Reaction live events are back
It’s been a while. Last summer, between variants, we managed to sneak in one live event for members of Reaction when I interviewed Niall Ferguson at the Garrick Theatre. Now, we’re testing the waters with a return to more regular live gatherings. The great Justin Webb has a new memoir out – The Gift of Radio – and I’ll be interviewing him on 22 February. The Reaction team will be there and we’d love to see you.
Tickets are available HERE, and the price includes a copy of the book and a welcome drink. It’s a pretty decent deal, and it’s great to be back.
Thanks to Maitland/AMO, who are kindly hosting the event.
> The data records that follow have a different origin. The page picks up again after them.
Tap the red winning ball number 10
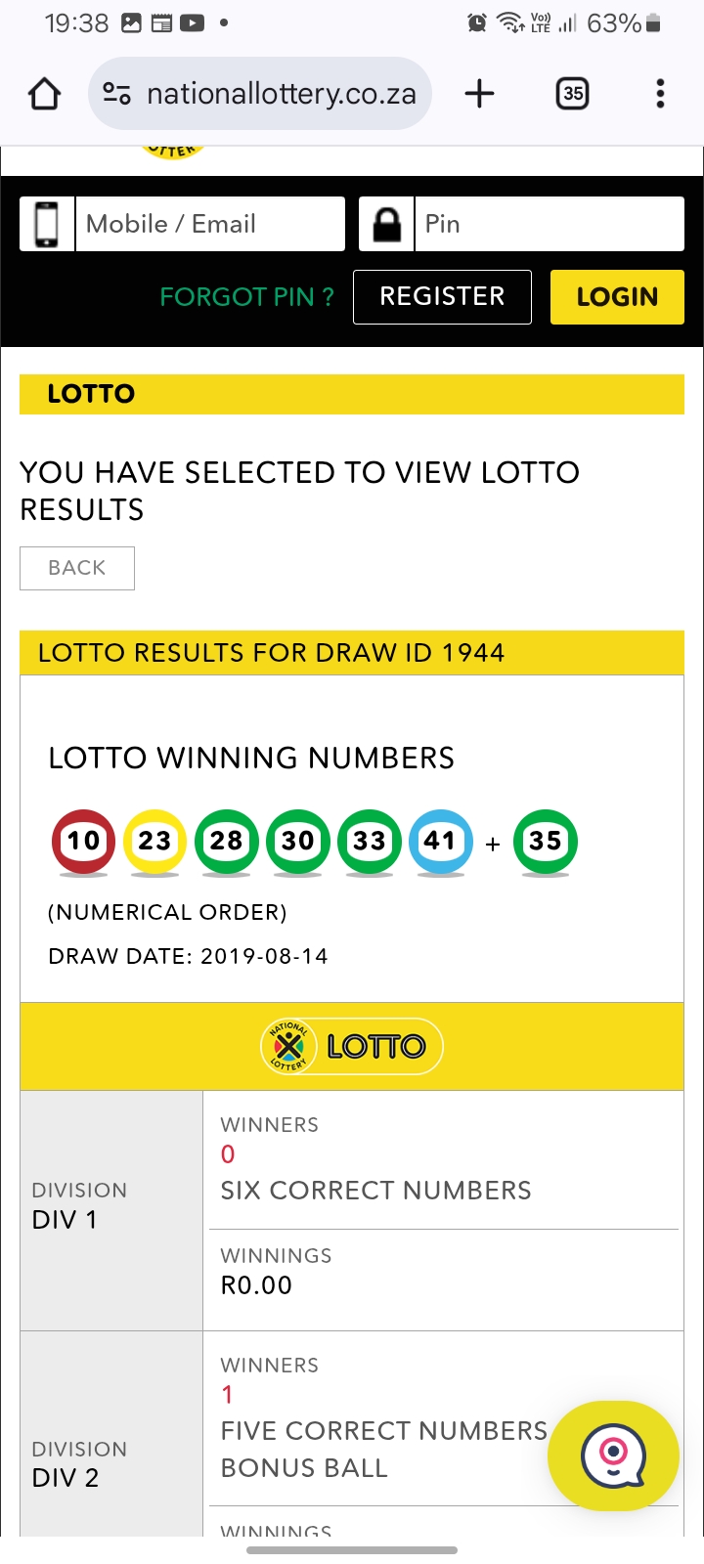The height and width of the screenshot is (1564, 704). point(83,841)
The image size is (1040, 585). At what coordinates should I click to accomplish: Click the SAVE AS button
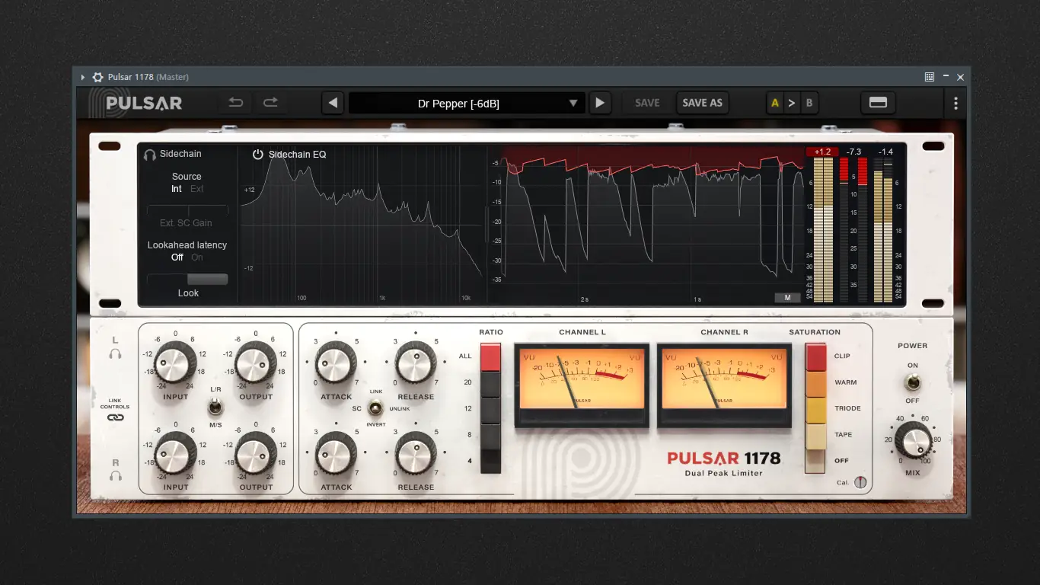pos(702,102)
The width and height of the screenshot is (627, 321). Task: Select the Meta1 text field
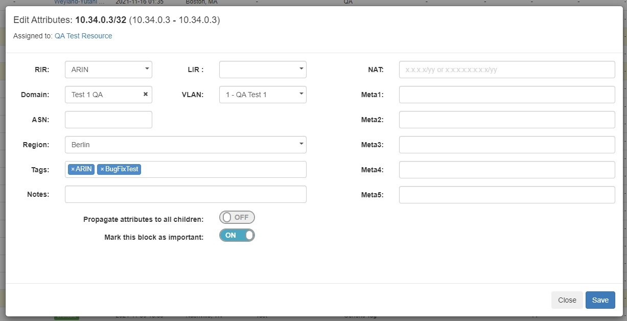click(506, 95)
Imagine no Chinese Communist Party
In a “worst songs by John Lennon” competition, Give Peace a Chance would surely give Imagine a run for its money. Although the very worst Lennon song of all may be Run For Your Life, the misogynistic rant that taints Rubber Soul, the 1965 album Beatles album that is otherwise a masterpiece.
Give Peace a Chance is entitled and naive drivel, from a songwriter who did not seem to have considered the possibility that those who led or fought in the Second World War did so not to get a sick thrill. When confronted with Nazi tyranny, in the end there were no other options other than to fight back. Equally, in the Cold War it wasn’t a question of equivalence. The West was up against totalitarians. Disarming and surrendering in that war in the late 1960s, just to please his new wife Yoko Ono, would not have been a good move.
Inevitably, for Lennon is now presented as a secular saint, rather than a highly gifted but conflicted man, the opening ceremony of the Beijing Winter Olympics centred on a combination of those two terrible Lennon songs. Imagine (pure cant) was sung (as usual on these occasions) and the chief Olympics chap gave a speech in which he said the world’s politicians should “give peace a chance.”
He was watched by Presidents Xi and Putin, who had come to the opening ceremony fresh from declaring they are now firm allies against the West, seeking peace through strength, or something. The Russians should watch out though. China could at some point decide it wants a chunk of Russia, and its natural resources. It is not inconceivable Russia finds itself eventually fighting on two fronts, usually a bad idea, having started conflicts in Western Europe and then falling out with Xi or a successor.
Seeing the clips from Beijing, with the totalitarian regime that locks up the Uighars trumpeting peace, love and harmony, it was the title of that other Lennon song I mentioned that came to mind in relation to the Chinese Communist Party. Run for your life, if you can.
What I’m watching
I recommend Final Account by the late film-maker Luke Holland. He spent a decade capturing on film the last generation alive who served the Nazis. The film was released in 2020. By turns chilling and moving, the documentary turns on the scene when a former SS officer explains to some disaffected and sceptical youths why it is important to feel ashamed. The encounter takes place at the villa in Wannsee, where the Final Solution was planned at a meeting eighty years ago, in January 1942. Final Account is available to view on @bbciplayer.